Antonio y Carmen no vivían juntos, pero como si vivieran, no son pareja, pero como si lo fueran, ellos se quieren como hermanos, porque lo son. Son hermanos de los que se cuidan mutuamente desde siempre, desde chicos, porque sus padres ya tenían bastante que cuidar y no les quedaba cuidado para ellos. Tampoco para los demás hermanos, que también se fueron cuidando entre ellos. Lo que Antonio y Carmen ya no se acordaban bien de quién se ocupaba de cada cual, porque además, se habían ido muriendo, así que les perdieron el rastro. El caso es que Antonio y Carmen son los únicos que quedan en pie, y bien puestos, por cierto, a pesar de los años. Antonio presume de ser el más joven, pero solo se llevan dos años: 86 y 88, y andan como punchas, los dos.
Los dos se casaron, tuvieron sus hijos, que volaron, enviudaron, y siguieron viviendo en la misma calle, los dos en las mismas casas desde el principio de sus tiempos. Ahora ya solos, pero cada uno en la suya.
Antonio es un dandi: alto y flaco, presumía con la ropa que le planchaba la hermana; usa sombrero para que no se le manche la calva con el sol y se perfuma siempre antes de salir a la calle, aunque solo sea un momento, incluso cuando se acercaba a la casa de su hermana, a la que iba varias veces al día para saber cómo estaba y tomarse el café con ella.
Carmen es hermana a tiempo completo: también flaca, no es tan presumida como Antonio, aunque va igual de planchada que él, faltaría más, que las vecinas están pendientes de todo; ella presume de que está como una puncha a sus 88 años, y así es.
Pero un día a Carmen le dieron unos mareos y las médicos empezaron a estudiarla. Antonio, preocupado porque la hermana siempre había sido su pilar, quiso que dejara de plancharle la ropa y le propuso contratar a una persona para que hiciera las tareas domésticas y que ella descansara, que bastante había trabajado ya.

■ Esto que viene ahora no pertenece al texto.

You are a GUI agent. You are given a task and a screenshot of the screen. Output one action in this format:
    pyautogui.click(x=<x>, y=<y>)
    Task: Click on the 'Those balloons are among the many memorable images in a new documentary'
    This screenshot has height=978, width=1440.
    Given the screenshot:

—¡Qué dices! ¿En mi casa? De eso nada, en mi casa no entra una extraña para hacerme las cosas.
—Pero mujer, no ves que ya estás mayor y hace falta que te ayuden… en algún momento habrá que poner a alguien.
—¿Que yo estoy mayor? El que te oye es que tú eres un pibito.
—Bueno, yo soy más joven, y no me mareo, de momento…
—Que no, que a ti no te ha planchado la ropa más que tu Angustias y yo, y le prometí que yo me encargaba y no voy a romper ahora mi promesa.
—Mira que eres testaruda, mujer. Que ya no estás para hacerlo todo tú sola, y no hace falta que me planches más las camisas, ponemos a alguien para que haga todo y ya está.
—Que no, te digo.
Una mañana, cuando Antonio fue a tomarse su café diario con Carmen, se la encontró tirada en el suelo con la plancha encendida a pocos centímetros de su cara, todavía cogida con la mano por el mango.
—¡Carmen! ¡Carmen! ¿Qué te pasa? ¡Despierta! ¿Qué te pasó? —gritó Antonio hasta alertar a los vecinos, que llamaron a la ambulancia—. ¡Ay, Dios mío! No te la lleves, que es todo lo que yo tengo —les dijo a las puertas de la ambulancia cuando las cerraron con su hermana dentro: confusa, pero viva.
Carmen estuvo varios días ingresada en el hospital en observación y salió con un marcapasos para controlarle justo eso, los pasos y que no volviera a perder pie. Del resto se ocupó su hermano, todavía no repuesto del todo del susto.
Cuando Antonio la llevó de vuelta a casa, Carmen se encontró con que el hermano se había instalado con ella. Toda la casa estaba impoluta y no había ropa que planchar. Hasta las plantas del balcón lucían como más frondosas que hacía unos días. La gatita, ya tan vieja como ellos, se acercó a saludarlos a los dos, encantada del acompañamiento.
—Ya está, hermana. Me vine a tu casa porque es más grande que la mía y tiene más luz. Ya tengo apalabrado alquilar la mía y así nos ayuda a pagar a Felisa, que va a venir a arreglar la casa tres veces a la semana. Y tú, siéntate aquí. —No le dejó turno de réplica.
—Pon el café al fuego —contestó la hermana, agradecida.